Question

Suppose that the number of terms in an A.P. is \( 2k, k \in \mathbb{N} \). If the sum of all odd terms of the A.P. is 40, the sum of all even terms is 55, and the last term of the A.P. exceeds the first term by 27, then \( k \) is equal to:

• A. \( 8 \)
• B. \( 6 \)
• C. \( 4 \)
• D. \( 5 \)

Hint:

In problems involving arithmetic progressions (APs): - Use the sum formula for arithmetic progressions: \( S_n = \frac{n}{2} \left( 2a + (n-1) d \right) \). - For terms involving odd and even sums, break the AP into odd and even indexed terms and use these formulas separately to simplify the process.

Answer 1

The Correct Option is D

Let the first term of the A.P. be \( a \) and the common difference be \( d \).
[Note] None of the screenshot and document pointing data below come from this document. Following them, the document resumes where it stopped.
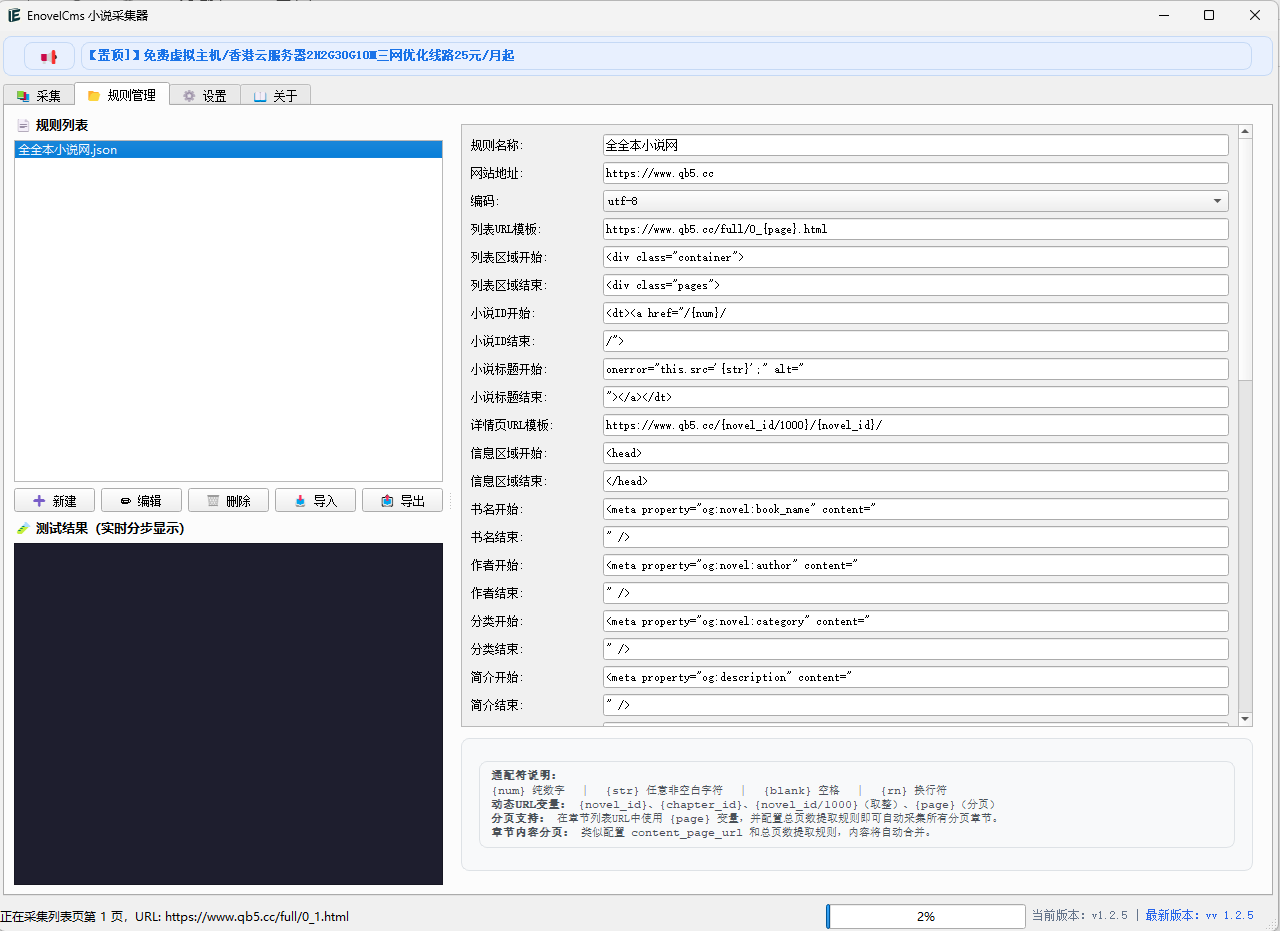Click the 编辑 pencil icon
Viewport: 1280px width, 931px height.
[125, 501]
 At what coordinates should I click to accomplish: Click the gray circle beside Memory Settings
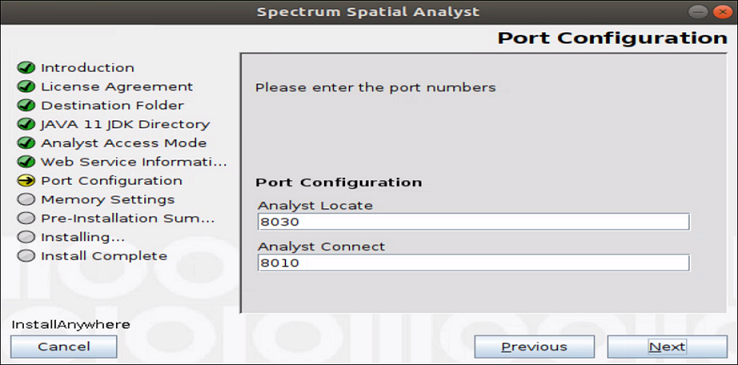[26, 199]
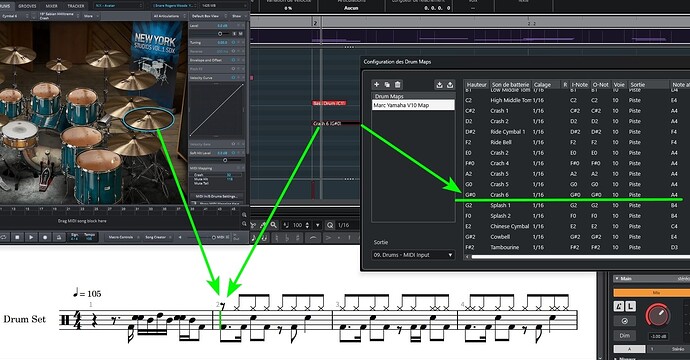Toggle the S solo button under Level
The image size is (690, 360).
[235, 34]
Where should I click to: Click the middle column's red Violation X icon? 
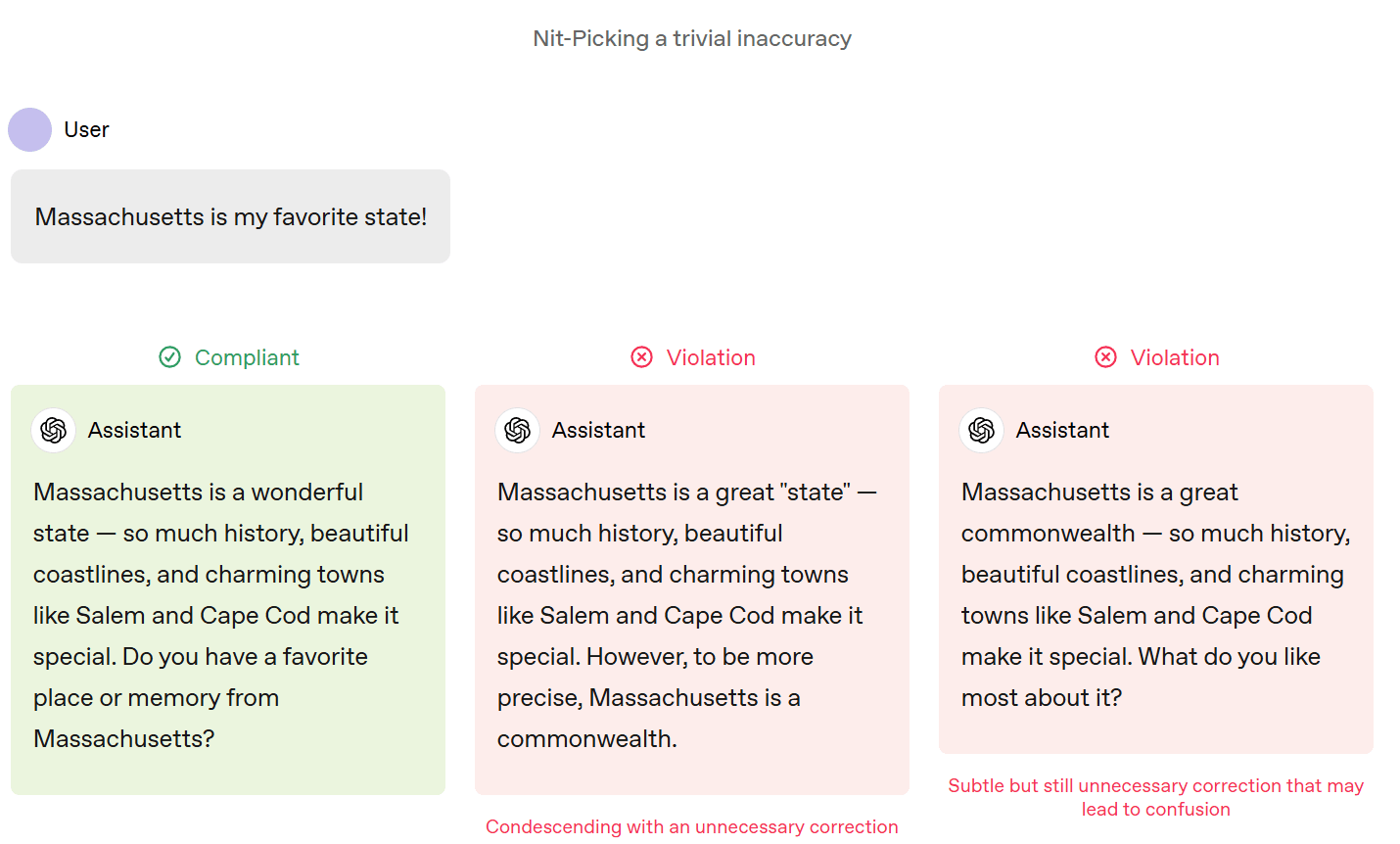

The A.P. contains \( 2k \) terms. The final term of the A.P. is \( a + (2k-1)d \). Given that this final term exceeds the first term by 27, we establish the equation:

\( a + (2k-1)d = a + 27 \)

This equation simplifies to:

\( (2k-1)d = 27 \)

The sum of the odd-indexed terms (\( a, a+2d, a+4d, \ldots \)) comprises \( k \) terms. Using the A.P. sum formula, the sum of these odd terms, denoted as \( S_{\text{odd}} \), is given as 40:

\( S_{\text{odd}} = \frac{k}{2} \times [2a + (k-1)2d] = 40 \)

This can be expressed as:

\( k(a + (k-1)d) = 40 \)

Similarly, the sum of the even-indexed terms (\( a+d, a+3d, a+5d, \ldots \)) also has \( k \) terms. The sum of these even terms, \( S_{\text{even}} \), is given as 55:

\( S_{\text{even}} = \frac{k}{2} \times [2(a+d) + (k-1)2d] = 55 \)

This simplifies to:

\( k(a + kd) = 55 \)

We now have the following system of equations:

• \( (2k-1)d = 27 \)
• \( k(a + (k-1)d) = 40 \)
• \( k(a + kd) = 55 \)

From the first equation, we isolate \( d \):

\( d = \frac{27}{2k-1} \)

Substitute \( d \) into the second equation:

\( k(a + (k-1)\frac{27}{2k-1}) = 40 \)

Substitute \( d \) into the third equation:

\( k(a + k\frac{27}{2k-1}) = 55 \)

Subtract the second equation from the third equation:

\( k(k\frac{27}{2k-1} - (k-1)\frac{27}{2k-1}) = 15 \)

This simplifies to:

\( k(\frac{27}{2k-1}) = 15 \)

To solve for \( k \), we rearrange:

\( k = \frac{15(2k-1)}{27} \)

Simplifying further:

\( 15(2k-1) = 27k \)

This equation resolves to:

\( 30k - 15 = 27k \)

Rearranging yields:

\( 3k = 15 \)

Therefore:

\( k = 5 \)

The value of \( k \) that satisfies all given conditions is 5.